Oppure ormai sepolti. Gli anni passano per tutti...
I colpevoli? Non ci sono. Non bisogna più cercarli. Fatica e soldi
sprecati. Così si potrebbe chiudere il commento alla sentenza d’appello
del “nuovo corso” giudiziario sulle bombe del 12 dicembre 1969. Quella a
Milano in piazza Fontana (Banca nazionale dell’agricoltura) con 16 morti
(più uno) e più di ottanta feriti (i registrati, ma in verità sono
almeno una decina in più) e quelle a Roma. Nella capitale esplode una
bomba alla Banca nazionale del lavoro, con 14 feriti, e due all’altare
del Milite ignoto, quattro feriti.
Sì, basta cercare colpevoli dopo 34 anni (a dicembre saranno 35), la
politica, la società civile e chi più ne ha più ne metta, non ne
vogliono più sapere (dicono) di questa storia vecchia. E i giudici di
Milano hanno mandato tutti a casa. Cioè non colpevoli. Pazienza. Solo un
imbecille potrebbe sostenere che la verità viene scritta nei tribunali.
Residuati neonazisti
Ricominciamo da capo. Il 12 marzo 2004, la Corte d’appello di Milano
ha annullato la sentenza del 30 giugno 2001 che aveva condannato
all’ergastolo Delfo Zorzi, Carlo Maria Maggi (Ordine Nuovo del Veneto) e
Giancarlo Rognoni (gruppo La Fenice di Milano) per la strage di piazza
Fontana. Quella strage non ha più colpevoli. Nemmeno quei tre residuati
del neonazismo. E non c’è da stupirsi. Aveva stupito la prima sentenza
del 2001, così come aveva stupito la prima sentenza a Catanzaro. Quella
del 23 febbraio 1979 che aveva condannato all’ergastolo, sempre per lo
stesso reato, Franco Freda, Giovanni Ventura e Guido Giannettini. Quelle
due sentenze, infatti, rappresentano un’anomalia. Se piazza Fontana è
stata una strage di stato, perché mai quello stesso stato dovrebbe
condannare se stesso? E, quindi, nemmeno gli esecutori materiali. I
militanti di Ordine Nuovo e di Avanguardia Nazionale strumenti
consapevoli-inconsapevoli di una strategia che utilizzava i neonazisti
non per instaurare un regime autoritario e gerarchico che facesse piazza
pulita della “democrazia borghese”, ma molto più semplicemente per
mantenere nelle stanze del potere chi già le occupava senza dover cedere
il posto alle sinistre.
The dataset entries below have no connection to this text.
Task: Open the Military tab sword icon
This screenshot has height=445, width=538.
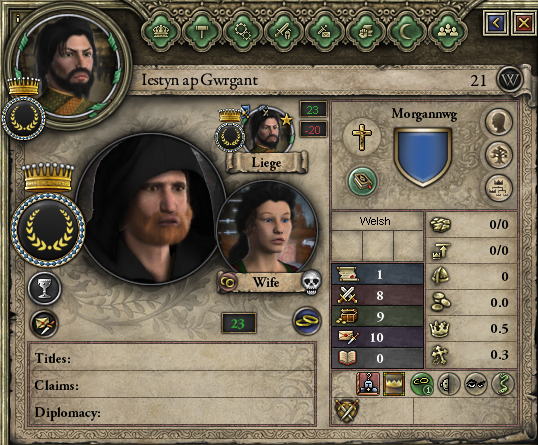Action: coord(283,32)
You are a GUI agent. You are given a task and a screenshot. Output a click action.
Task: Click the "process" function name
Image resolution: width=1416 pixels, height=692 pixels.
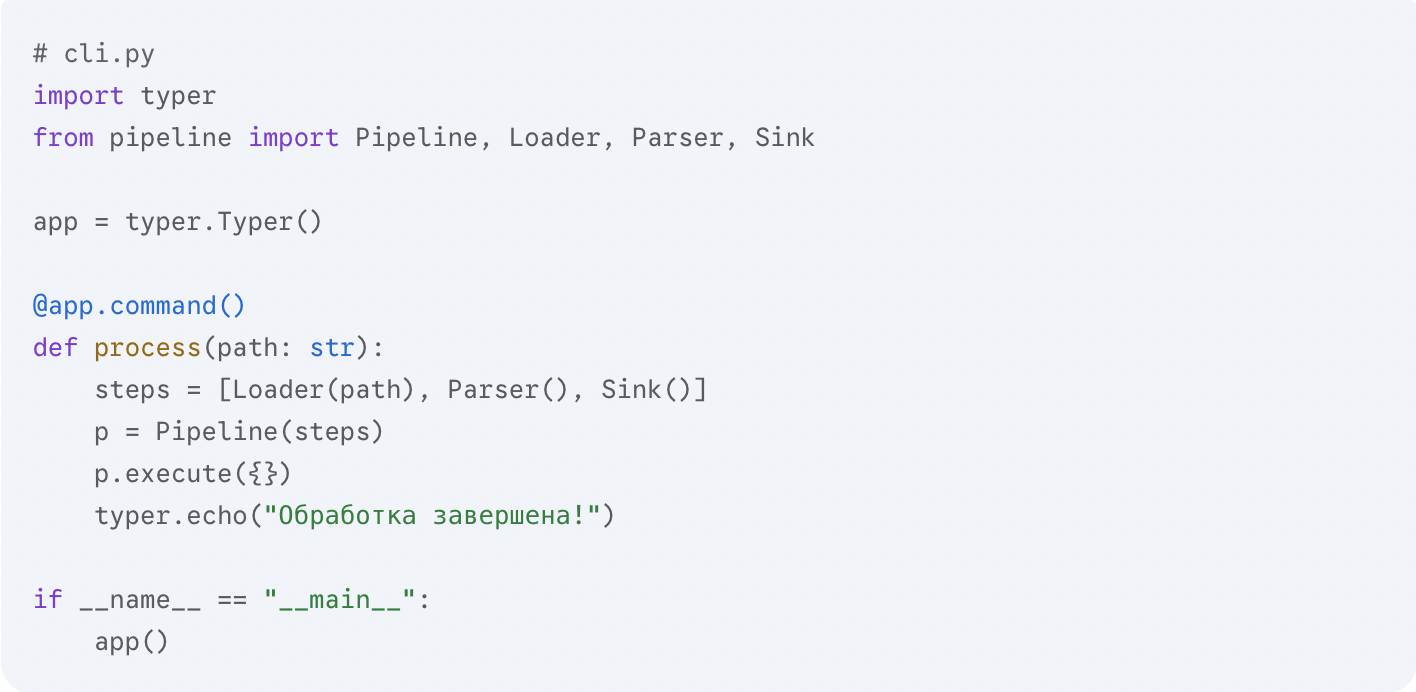[x=147, y=348]
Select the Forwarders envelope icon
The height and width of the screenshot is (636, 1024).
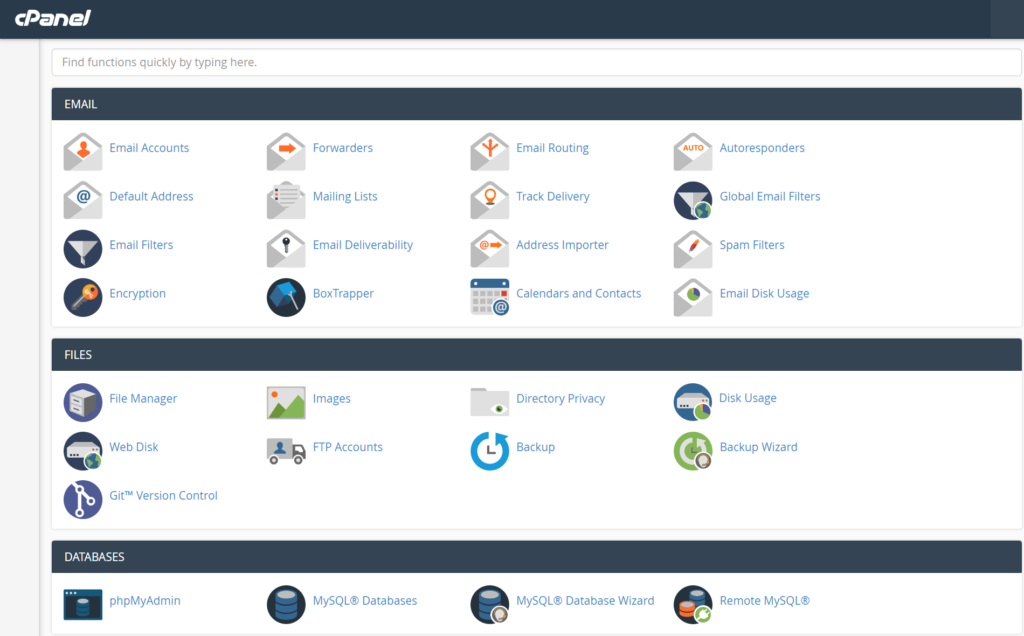286,152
Anche perché non volevano le sinistre al potere
i “padroni americani”. Così, oggi, tornati alla ribalta i successori di
quella Democrazia Cristiana (Forza Italia più satelliti fra cui Alleanza
Nazionale, ex Movimento Sociale Italiano, guidato nel 1969 da Giorgio
Almirante), la strage di piazza Fontana deve andare nel dimenticatoio.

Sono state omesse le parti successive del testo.